Le Conseil d’État reconnaît la carence de l’État pour l’amiante : Un demi-siècle de carence criminelle

A la suite de plusieurs affaires judiciaires concernant des travailleurs victimes de maladies dues à l'amiante, le Conseil d'État a admis la «carence fautive» de l'État pour n'avoir pas pris à temps une législation appropriée afin de protéger ceux qui se trouvaient en contact avec cette substance.

En France, il a fallu attendre 1945 pour que l'asbestose, maladie voisine de la silicose, dans laquelle les fibres d'amiante se fixent de manière irréversible dans les poumons, soit reconnue comme maladie professionnelle. Mais sans qu'il soit imposé aux travailleurs de prendre des précautions particulières, sinon qu'il était recommandé de porter un masque...

Il faut tout de même savoir que la nocivité de l'amiante a été dénoncée dès 1906, et qu'une réglementation la concernant a commencé à être prise en Grande-Bretagne en 1931.

En France, il fallut attendre 1975 pour que le travail sur l'amiante soit interdit aux moins de 18 ans. Pourtant, depuis 1973 il était admis qu'en plus de provoquer l'asbestose, l'amiante était un produit cancérigène.

Bref, dès cette période on pouvait dire qu'on avait déjà trop attendu pour prendre des mesures anti-amiante, et qu'il aurait fallu l'interdire complètement. Mais les industriels producteurs et utilisateurs, dans le bâtiment, l'automobile, etc., ne l'entendaient pas ainsi. Et il fut défini des valeurs limites d'exposition (les VLE): on pouvait travailler l'amiante, mais à condition de ne pas dépasser un certain seuil. Rapidement, devant les maladies liées à l'amiante qui se développaient, les autorités durent baisser les VLE et finalement admettre que ces VLE ne servaient à rien.

Et en fin de compte, ce n'est qu'en 1997 que l'utilisation de l'amiante fut complètement interdite en France. Au bas mot avec cinquante ans de retard, si on veut être rigoureux, et plus de vingt ans si on se contente de retenir la date où l'amiante fut reconnue comme cancérigène.
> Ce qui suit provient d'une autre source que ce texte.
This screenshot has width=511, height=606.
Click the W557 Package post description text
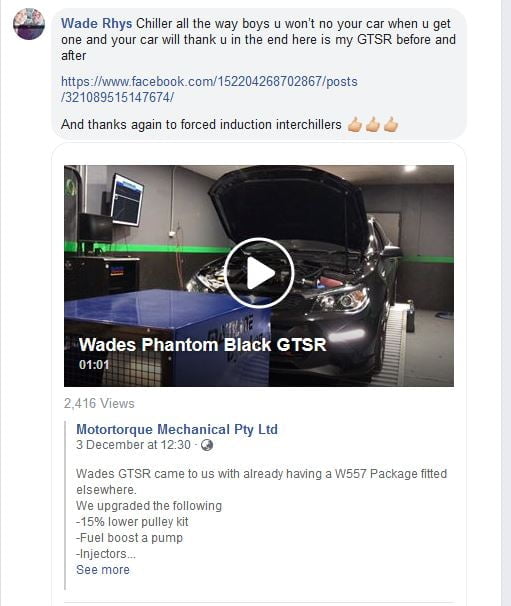261,481
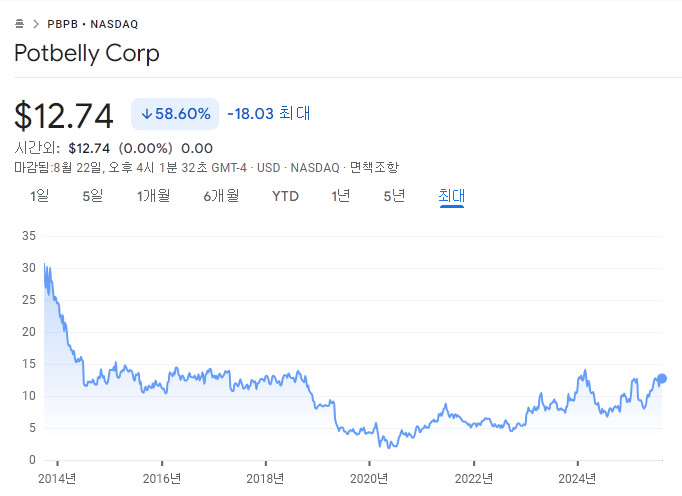
Task: Click the blue endpoint dot on chart
Action: point(661,379)
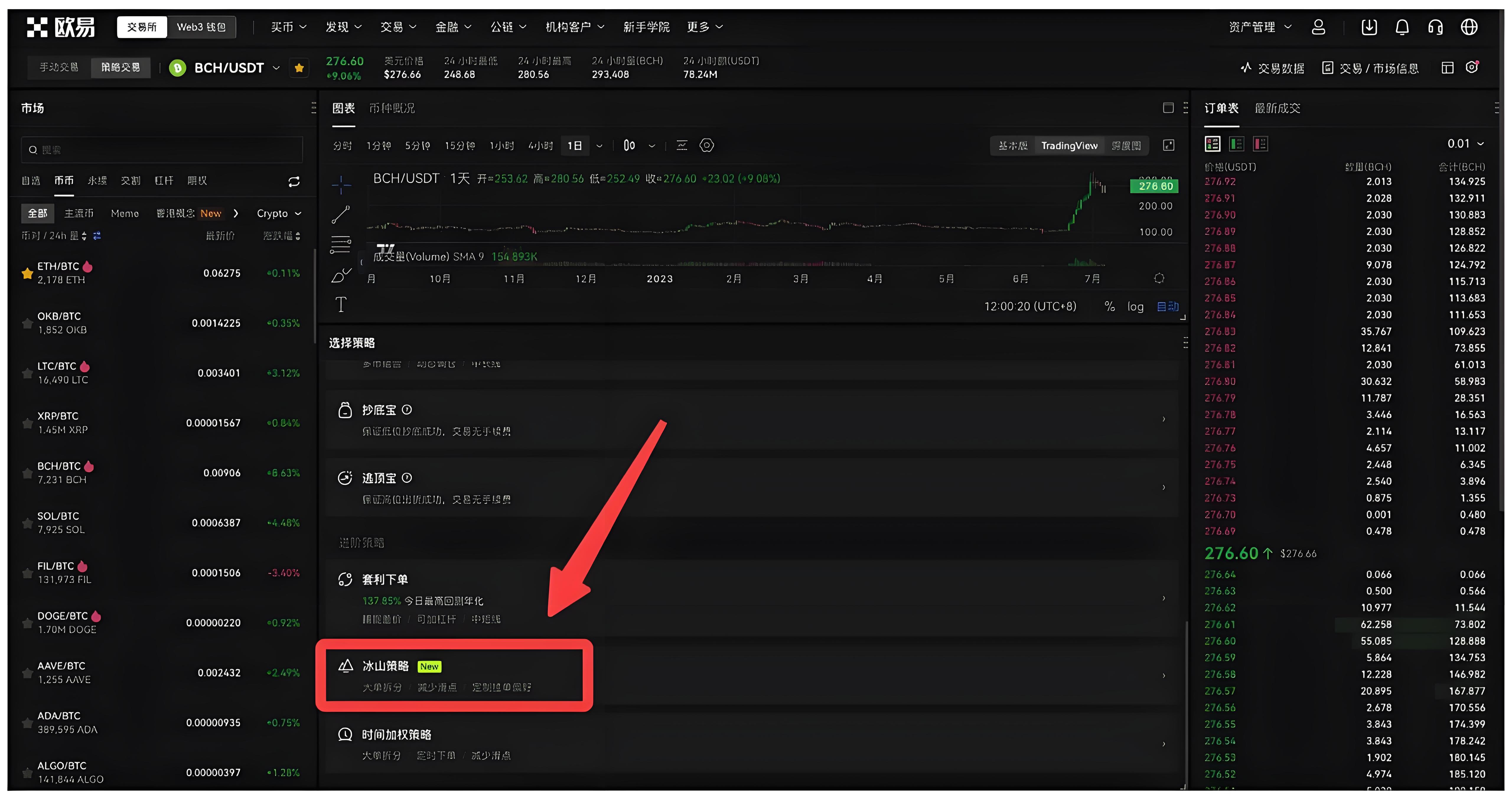
Task: Click the user profile icon
Action: (x=1318, y=27)
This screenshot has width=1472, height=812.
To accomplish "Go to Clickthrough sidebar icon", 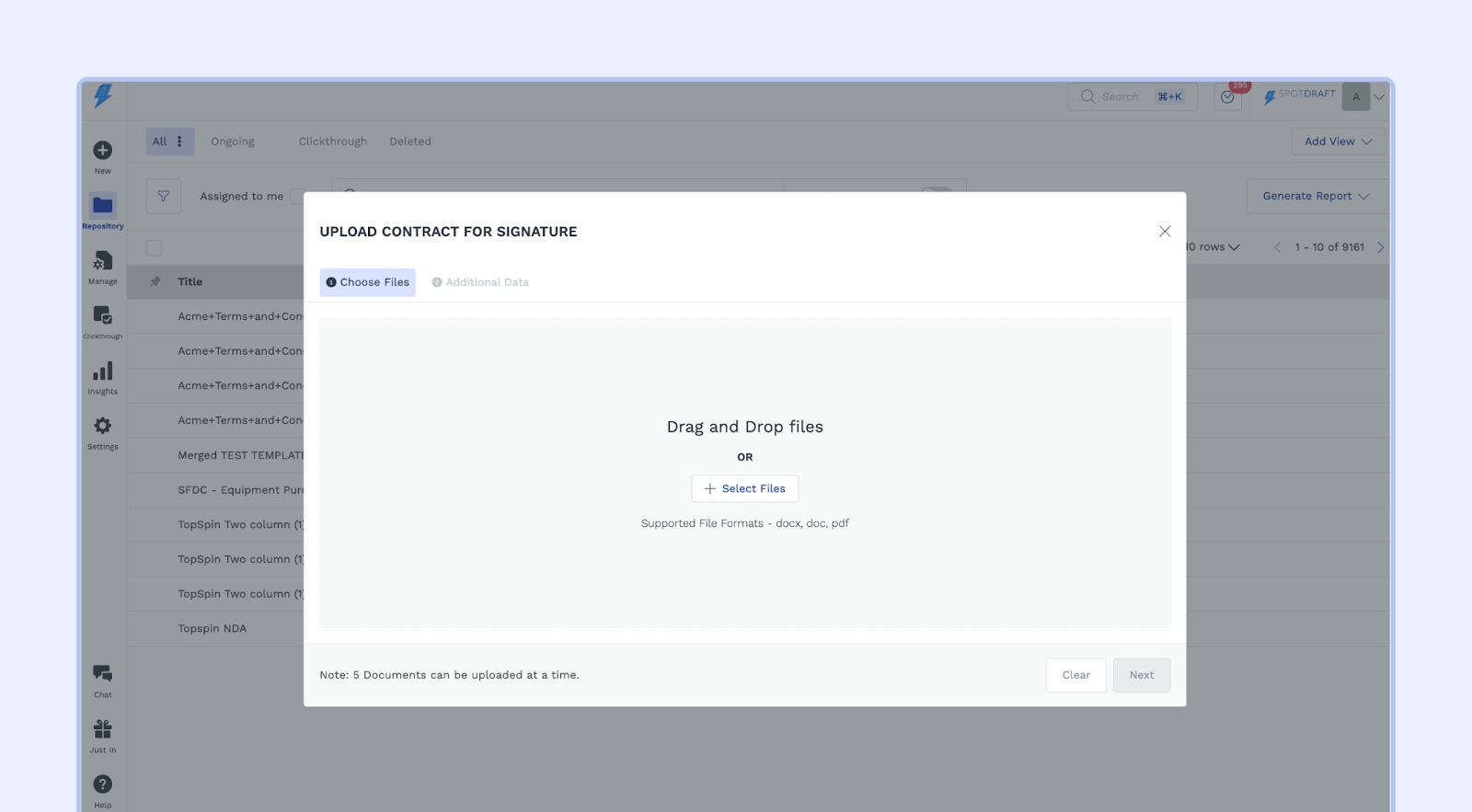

Alors, quand aujourd'hui le Conseil d'État admet la «carence fautive» de l'État, il énonce une évidence. Cet arrêt permettra peut-être à quelques victimes de toucher des indemnités un peu plus conséquentes. Mais les vrais responsables, les patrons, les administrateurs et les membres du corps médical qui se sont rendus complices du retard de l'interdiction de l'amiante, ne sont pas poursuivis. Ils ont pourtant des responsabilités écrasantes dans des milliers de décès.
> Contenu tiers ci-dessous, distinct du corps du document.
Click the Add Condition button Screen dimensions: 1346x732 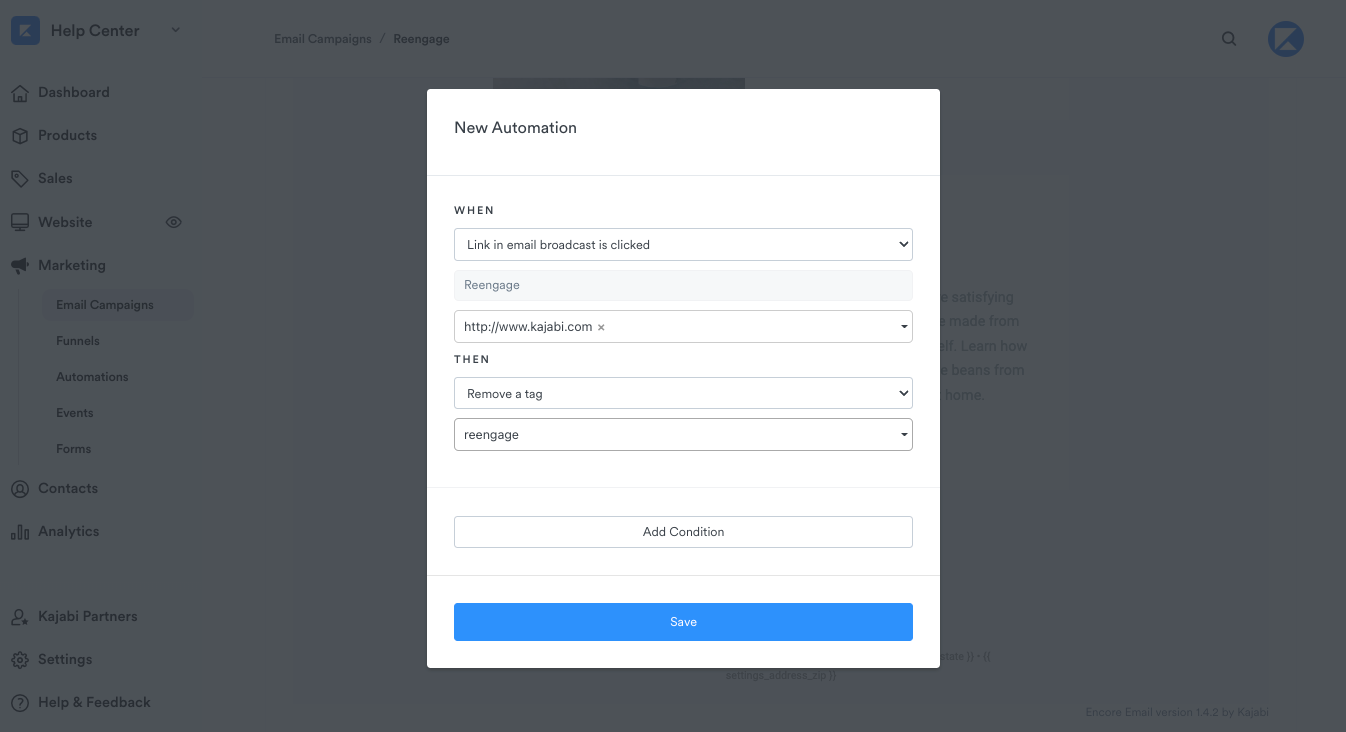[683, 531]
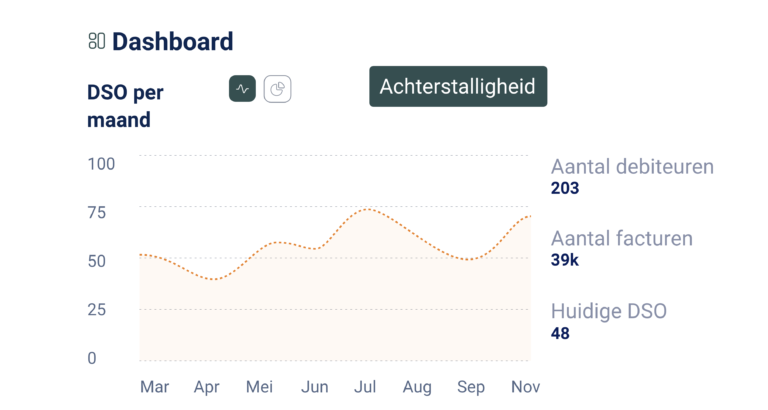768x410 pixels.
Task: Switch to pie chart view
Action: coord(277,89)
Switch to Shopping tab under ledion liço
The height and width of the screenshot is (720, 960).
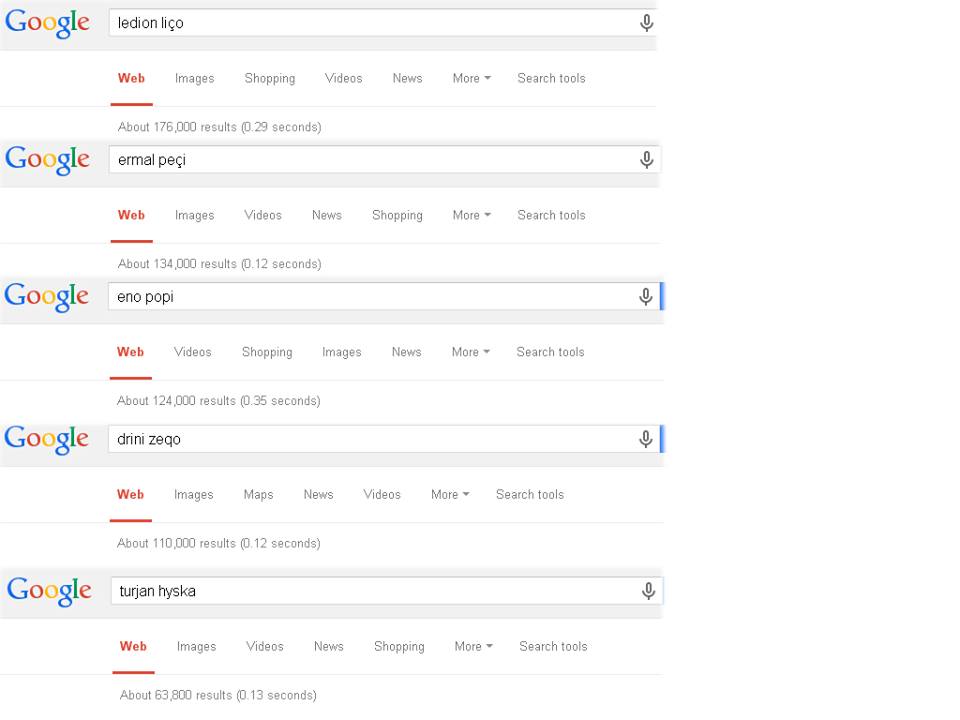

En l'an 2000 on dénombrait en France 3 327 pathologies liées à l'amiante, dont 728 cancers. On compte aujourd'hui environ 3000 décès par an dus à l'amiante. Et ce nombre devrait augmenter de 25% tous les trois ans durant les quinze prochaines années, jusqu'à ce que l'effet de l'interdiction de 1997 se fasse sentir et que le nombre des victimes commence à décroître. On peut parler de catastrophe sanitaire.

Et la catastrophe n'a pas été commise parce qu'on n'aurait pas connu les dangers de ce produit. Le patronat et l'État ont sciemment, volontairement, envoyé des travailleurs à la maladie et à la mort. «Carence de l'État»? Le mot est faible, c'est «crime d'État» qu'il faut dire.